=== Work request ===
An exact reproduction of all the entries below is required.

=== Data provided ===
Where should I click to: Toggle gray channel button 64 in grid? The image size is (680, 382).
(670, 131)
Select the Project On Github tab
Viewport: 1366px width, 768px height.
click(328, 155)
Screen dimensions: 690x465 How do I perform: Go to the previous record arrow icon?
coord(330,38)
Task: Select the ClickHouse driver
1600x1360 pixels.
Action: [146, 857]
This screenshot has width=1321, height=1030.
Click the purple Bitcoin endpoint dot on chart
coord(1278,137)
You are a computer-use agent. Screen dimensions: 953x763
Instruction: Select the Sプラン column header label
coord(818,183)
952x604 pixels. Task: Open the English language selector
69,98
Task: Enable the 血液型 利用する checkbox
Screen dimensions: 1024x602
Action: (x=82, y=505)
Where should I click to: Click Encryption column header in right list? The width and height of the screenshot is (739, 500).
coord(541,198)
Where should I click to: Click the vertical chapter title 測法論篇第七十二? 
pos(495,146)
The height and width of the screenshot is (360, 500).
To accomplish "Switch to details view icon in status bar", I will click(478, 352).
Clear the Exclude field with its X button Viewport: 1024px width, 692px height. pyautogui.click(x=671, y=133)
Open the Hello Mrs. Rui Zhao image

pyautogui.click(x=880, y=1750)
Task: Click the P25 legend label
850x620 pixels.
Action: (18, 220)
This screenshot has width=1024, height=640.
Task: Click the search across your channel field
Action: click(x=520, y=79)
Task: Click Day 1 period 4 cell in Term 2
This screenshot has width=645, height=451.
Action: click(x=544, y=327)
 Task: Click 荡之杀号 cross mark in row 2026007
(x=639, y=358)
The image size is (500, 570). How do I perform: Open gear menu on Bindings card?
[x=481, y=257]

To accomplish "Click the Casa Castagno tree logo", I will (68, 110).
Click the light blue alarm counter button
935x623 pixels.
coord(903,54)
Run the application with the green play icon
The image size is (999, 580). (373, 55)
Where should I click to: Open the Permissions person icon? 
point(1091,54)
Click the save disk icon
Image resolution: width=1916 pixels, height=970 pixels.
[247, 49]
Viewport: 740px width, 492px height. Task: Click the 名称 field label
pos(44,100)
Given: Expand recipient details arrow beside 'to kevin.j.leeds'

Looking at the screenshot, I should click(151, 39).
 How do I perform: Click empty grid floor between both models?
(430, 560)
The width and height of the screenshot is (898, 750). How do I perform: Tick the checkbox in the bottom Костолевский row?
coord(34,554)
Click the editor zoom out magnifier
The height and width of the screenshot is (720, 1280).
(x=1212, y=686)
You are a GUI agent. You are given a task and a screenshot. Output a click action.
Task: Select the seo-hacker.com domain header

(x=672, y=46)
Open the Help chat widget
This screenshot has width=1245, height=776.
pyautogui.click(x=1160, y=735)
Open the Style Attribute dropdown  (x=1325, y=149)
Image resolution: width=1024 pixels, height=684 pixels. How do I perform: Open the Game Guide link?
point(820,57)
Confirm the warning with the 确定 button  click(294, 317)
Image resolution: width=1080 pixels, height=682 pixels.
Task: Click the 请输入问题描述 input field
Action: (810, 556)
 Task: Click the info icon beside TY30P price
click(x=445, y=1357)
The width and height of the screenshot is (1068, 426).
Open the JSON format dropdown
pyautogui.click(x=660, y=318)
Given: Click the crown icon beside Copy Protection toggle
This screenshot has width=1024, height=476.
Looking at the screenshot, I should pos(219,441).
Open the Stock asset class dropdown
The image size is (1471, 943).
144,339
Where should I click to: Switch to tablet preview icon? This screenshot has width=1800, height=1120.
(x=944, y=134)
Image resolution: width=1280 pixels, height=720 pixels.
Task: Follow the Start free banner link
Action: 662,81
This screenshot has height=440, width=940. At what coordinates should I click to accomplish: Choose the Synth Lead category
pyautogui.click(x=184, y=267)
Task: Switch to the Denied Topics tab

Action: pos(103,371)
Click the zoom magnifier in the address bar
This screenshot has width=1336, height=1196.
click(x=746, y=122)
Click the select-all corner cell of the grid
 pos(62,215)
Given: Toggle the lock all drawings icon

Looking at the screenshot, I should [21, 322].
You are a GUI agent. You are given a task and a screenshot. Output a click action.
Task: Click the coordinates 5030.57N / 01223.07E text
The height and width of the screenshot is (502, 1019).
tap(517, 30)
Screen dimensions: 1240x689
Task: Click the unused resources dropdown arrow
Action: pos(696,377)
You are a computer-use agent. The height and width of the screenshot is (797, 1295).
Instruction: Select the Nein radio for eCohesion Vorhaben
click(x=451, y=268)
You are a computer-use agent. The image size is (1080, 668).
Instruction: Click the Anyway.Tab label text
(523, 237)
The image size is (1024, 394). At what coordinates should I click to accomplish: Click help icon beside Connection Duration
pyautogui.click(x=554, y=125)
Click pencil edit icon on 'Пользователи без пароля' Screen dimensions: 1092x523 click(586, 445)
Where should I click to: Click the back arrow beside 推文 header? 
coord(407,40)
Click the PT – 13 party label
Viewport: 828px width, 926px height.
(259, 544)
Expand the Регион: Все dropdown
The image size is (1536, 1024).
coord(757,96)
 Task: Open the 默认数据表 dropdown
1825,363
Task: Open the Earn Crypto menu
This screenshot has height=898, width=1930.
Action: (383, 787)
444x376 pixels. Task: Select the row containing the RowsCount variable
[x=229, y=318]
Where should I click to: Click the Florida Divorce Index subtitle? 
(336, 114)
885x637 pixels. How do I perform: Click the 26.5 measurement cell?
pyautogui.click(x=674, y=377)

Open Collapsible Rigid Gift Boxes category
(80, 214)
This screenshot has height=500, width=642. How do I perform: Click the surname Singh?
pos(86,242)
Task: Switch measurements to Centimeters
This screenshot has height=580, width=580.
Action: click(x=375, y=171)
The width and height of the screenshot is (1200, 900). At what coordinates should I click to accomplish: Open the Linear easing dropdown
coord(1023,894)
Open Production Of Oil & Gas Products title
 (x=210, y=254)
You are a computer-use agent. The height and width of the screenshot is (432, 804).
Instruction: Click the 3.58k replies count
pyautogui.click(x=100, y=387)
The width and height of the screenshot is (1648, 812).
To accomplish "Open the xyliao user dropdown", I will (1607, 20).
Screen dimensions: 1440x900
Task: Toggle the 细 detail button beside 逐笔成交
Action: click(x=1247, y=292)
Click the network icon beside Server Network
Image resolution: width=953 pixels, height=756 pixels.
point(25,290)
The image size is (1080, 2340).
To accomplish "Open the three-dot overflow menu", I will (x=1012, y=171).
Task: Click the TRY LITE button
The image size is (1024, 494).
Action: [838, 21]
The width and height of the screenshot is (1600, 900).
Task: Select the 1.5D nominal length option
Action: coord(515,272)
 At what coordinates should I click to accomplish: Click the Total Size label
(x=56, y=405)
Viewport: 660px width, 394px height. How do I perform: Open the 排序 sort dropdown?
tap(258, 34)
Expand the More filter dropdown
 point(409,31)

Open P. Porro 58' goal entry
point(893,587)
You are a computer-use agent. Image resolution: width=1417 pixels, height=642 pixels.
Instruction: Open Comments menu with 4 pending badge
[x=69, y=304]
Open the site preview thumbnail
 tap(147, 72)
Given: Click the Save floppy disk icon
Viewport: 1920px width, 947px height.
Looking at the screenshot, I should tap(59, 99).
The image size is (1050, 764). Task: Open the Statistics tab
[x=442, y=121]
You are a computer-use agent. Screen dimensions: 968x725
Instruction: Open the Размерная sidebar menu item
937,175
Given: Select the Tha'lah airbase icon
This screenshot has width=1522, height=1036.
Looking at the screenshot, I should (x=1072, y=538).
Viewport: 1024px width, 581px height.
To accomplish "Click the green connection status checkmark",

=== Result of this exercise ===
Where should I click to: Toggle gray channel button 64 in grid? The image size is (680, 382).
(670, 131)
Select the Project On Github tab
Viewport: 1366px width, 768px height.
click(328, 155)
Screen dimensions: 690x465 How do I perform: Go to the previous record arrow icon?
coord(330,38)
Task: Select the ClickHouse driver
1600x1360 pixels.
Action: [146, 857]
This screenshot has width=1321, height=1030.
Click the purple Bitcoin endpoint dot on chart
coord(1278,137)
You are a computer-use agent. Screen dimensions: 953x763
Instruction: Select the Sプラン column header label
coord(818,183)
952x604 pixels. Task: Open the English language selector
69,98
Task: Enable the 血液型 利用する checkbox
Screen dimensions: 1024x602
Action: (x=82, y=505)
Where should I click to: Click Encryption column header in right list? The width and height of the screenshot is (739, 500).
coord(541,198)
Where should I click to: Click the vertical chapter title 測法論篇第七十二? 
pos(495,146)
The height and width of the screenshot is (360, 500).
To accomplish "Switch to details view icon in status bar", I will click(478, 352).
Clear the Exclude field with its X button Viewport: 1024px width, 692px height. pyautogui.click(x=671, y=133)
Open the Hello Mrs. Rui Zhao image

pyautogui.click(x=880, y=1750)
Task: Click the P25 legend label
850x620 pixels.
Action: (18, 220)
This screenshot has width=1024, height=640.
Task: Click the search across your channel field
Action: click(x=520, y=79)
Task: Click Day 1 period 4 cell in Term 2
This screenshot has width=645, height=451.
Action: click(x=544, y=327)
 Task: Click 荡之杀号 cross mark in row 2026007
(x=639, y=358)
The image size is (500, 570). How do I perform: Open gear menu on Bindings card?
[x=481, y=257]

To accomplish "Click the Casa Castagno tree logo", I will (68, 110).
Click the light blue alarm counter button
935x623 pixels.
coord(903,54)
Run the application with the green play icon
The image size is (999, 580). (373, 55)
Where should I click to: Open the Permissions person icon? 
point(1091,54)
Click the save disk icon
Image resolution: width=1916 pixels, height=970 pixels.
[247, 49]
Viewport: 740px width, 492px height. Task: Click the 名称 field label
pos(44,100)
Given: Expand recipient details arrow beside 'to kevin.j.leeds'

Looking at the screenshot, I should click(151, 39).
 How do I perform: Click empty grid floor between both models?
(430, 560)
The width and height of the screenshot is (898, 750). How do I perform: Tick the checkbox in the bottom Костолевский row?
coord(34,554)
Click the editor zoom out magnifier
The height and width of the screenshot is (720, 1280).
(x=1212, y=686)
You are a GUI agent. You are given a task and a screenshot. Output a click action.
Task: Select the seo-hacker.com domain header

(x=672, y=46)
Open the Help chat widget
This screenshot has width=1245, height=776.
pyautogui.click(x=1160, y=735)
Open the Style Attribute dropdown  (x=1325, y=149)
Image resolution: width=1024 pixels, height=684 pixels. How do I perform: Open the Game Guide link?
point(820,57)
Confirm the warning with the 确定 button  click(294, 317)
Image resolution: width=1080 pixels, height=682 pixels.
Task: Click the 请输入问题描述 input field
Action: (810, 556)
 Task: Click the info icon beside TY30P price
click(x=445, y=1357)
The width and height of the screenshot is (1068, 426).
Open the JSON format dropdown
pyautogui.click(x=660, y=318)
Given: Click the crown icon beside Copy Protection toggle
This screenshot has width=1024, height=476.
Looking at the screenshot, I should pos(219,441).
Open the Stock asset class dropdown
The image size is (1471, 943).
144,339
Where should I click to: Switch to tablet preview icon? This screenshot has width=1800, height=1120.
(x=944, y=134)
Image resolution: width=1280 pixels, height=720 pixels.
Task: Follow the Start free banner link
Action: 662,81
This screenshot has height=440, width=940. At what coordinates should I click to accomplish: Choose the Synth Lead category
pyautogui.click(x=184, y=267)
Task: Switch to the Denied Topics tab

Action: pos(103,371)
Click the zoom magnifier in the address bar
This screenshot has width=1336, height=1196.
click(x=746, y=122)
Click the select-all corner cell of the grid
 pos(62,215)
Given: Toggle the lock all drawings icon

Looking at the screenshot, I should [21, 322].
You are a GUI agent. You are given a task and a screenshot. Output a click action.
Task: Click the coordinates 5030.57N / 01223.07E text
The height and width of the screenshot is (502, 1019).
tap(517, 30)
Screen dimensions: 1240x689
Task: Click the unused resources dropdown arrow
Action: pos(696,377)
You are a computer-use agent. The height and width of the screenshot is (797, 1295).
Instruction: Select the Nein radio for eCohesion Vorhaben
click(x=451, y=268)
You are a computer-use agent. The image size is (1080, 668).
Instruction: Click the Anyway.Tab label text
(523, 237)
The image size is (1024, 394). At what coordinates should I click to accomplish: Click help icon beside Connection Duration
pyautogui.click(x=554, y=125)
Click pencil edit icon on 'Пользователи без пароля' Screen dimensions: 1092x523 click(586, 445)
Where should I click to: Click the back arrow beside 推文 header? 
coord(407,40)
Click the PT – 13 party label
Viewport: 828px width, 926px height.
(259, 544)
Expand the Регион: Все dropdown
The image size is (1536, 1024).
coord(757,96)
 Task: Open the 默认数据表 dropdown
1825,363
Task: Open the Earn Crypto menu
This screenshot has height=898, width=1930.
Action: (383, 787)
444x376 pixels. Task: Select the row containing the RowsCount variable
[x=229, y=318]
Where should I click to: Click the Florida Divorce Index subtitle? 
(336, 114)
885x637 pixels. How do I perform: Click the 26.5 measurement cell?
pyautogui.click(x=674, y=377)

Open Collapsible Rigid Gift Boxes category
(80, 214)
This screenshot has height=500, width=642. How do I perform: Click the surname Singh?
pos(86,242)
Task: Switch measurements to Centimeters
This screenshot has height=580, width=580.
Action: click(x=375, y=171)
The width and height of the screenshot is (1200, 900). At what coordinates should I click to accomplish: Open the Linear easing dropdown
coord(1023,894)
Open Production Of Oil & Gas Products title
 (x=210, y=254)
You are a computer-use agent. The height and width of the screenshot is (432, 804).
Instruction: Click the 3.58k replies count
pyautogui.click(x=100, y=387)
The width and height of the screenshot is (1648, 812).
To accomplish "Open the xyliao user dropdown", I will (1607, 20).
Screen dimensions: 1440x900
Task: Toggle the 细 detail button beside 逐笔成交
Action: click(x=1247, y=292)
Click the network icon beside Server Network
Image resolution: width=953 pixels, height=756 pixels.
point(25,290)
The image size is (1080, 2340).
To accomplish "Open the three-dot overflow menu", I will (x=1012, y=171).
Task: Click the TRY LITE button
The image size is (1024, 494).
Action: [838, 21]
The width and height of the screenshot is (1600, 900).
Task: Select the 1.5D nominal length option
Action: coord(515,272)
 At what coordinates should I click to accomplish: Click the Total Size label
(x=56, y=405)
Viewport: 660px width, 394px height. How do I perform: Open the 排序 sort dropdown?
tap(258, 34)
Expand the More filter dropdown
 point(409,31)

Open P. Porro 58' goal entry
point(893,587)
You are a computer-use agent. Image resolution: width=1417 pixels, height=642 pixels.
Instruction: Open Comments menu with 4 pending badge
[x=69, y=304]
Open the site preview thumbnail
 tap(147, 72)
Given: Click the Save floppy disk icon
Viewport: 1920px width, 947px height.
Looking at the screenshot, I should tap(59, 99).
The image size is (1050, 764). Task: Open the Statistics tab
[x=442, y=121]
You are a computer-use agent. Screen dimensions: 968x725
Instruction: Open the Размерная sidebar menu item
937,175
Given: Select the Tha'lah airbase icon
This screenshot has width=1522, height=1036.
Looking at the screenshot, I should (x=1072, y=538).
Viewport: 1024px width, 581px height.
To accomplish "Click the green connection status checkmark",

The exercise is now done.